It wasn’t dark yet outside. The rain had just started to fall, scattered cars swept over the wet roads. A bicycle bell ringing right behind him startled him. A dark mass passed and shoved at his black bag. The man carrying a girl on the crossbar of his bike sent him to hell with a hand gesture.
‘Pay attention, grandpa.’
Dora was waiting for him at his house, sitting in front of the typewriter. There was a pile of papers on the table that Walter had left for her to copy.
‘How do you feel?’ he asked coming in.
He didn’t imagine she would actually respond. He left his bag on the chair and ran to the bathroom.

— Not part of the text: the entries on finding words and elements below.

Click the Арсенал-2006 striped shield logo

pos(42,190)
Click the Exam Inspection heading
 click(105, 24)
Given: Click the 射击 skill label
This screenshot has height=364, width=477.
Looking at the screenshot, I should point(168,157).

‘I feel better,’ she finally said, ‘but I’m still tired. I wasn’t able to type. You could have waited until tomorrow to ask.’

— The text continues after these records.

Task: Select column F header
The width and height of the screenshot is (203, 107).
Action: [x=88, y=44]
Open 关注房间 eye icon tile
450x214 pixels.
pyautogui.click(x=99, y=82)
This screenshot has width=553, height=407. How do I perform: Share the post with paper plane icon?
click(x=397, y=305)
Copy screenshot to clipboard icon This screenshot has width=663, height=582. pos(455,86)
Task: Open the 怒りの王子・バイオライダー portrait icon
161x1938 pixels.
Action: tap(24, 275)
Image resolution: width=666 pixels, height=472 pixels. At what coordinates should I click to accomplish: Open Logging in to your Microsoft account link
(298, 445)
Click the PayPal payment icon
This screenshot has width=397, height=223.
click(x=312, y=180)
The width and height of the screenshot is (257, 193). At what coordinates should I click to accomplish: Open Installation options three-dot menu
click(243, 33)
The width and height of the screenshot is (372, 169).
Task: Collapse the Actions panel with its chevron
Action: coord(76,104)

‘I know, you’re right, but it was urgent,’ he apologised unconvincingly. He wiped his hands and looked out the door. ‘That means I have to do it.’
Dora, wra
pped in her dressing gown, stood. She looked down at the street and the sad colourless sky. Was now the right moment to tell him? The air was still; the rain was falling soft and monotonous.
‘Listen,’ she decided. ‘Emma wrote to me. You remember her, don’t you? Emma Cohn, my friend from school? She’s taken refuge down south in Lourdes. She says that it’s better than most places; the people are hospitable. They’re used to pilgrims.’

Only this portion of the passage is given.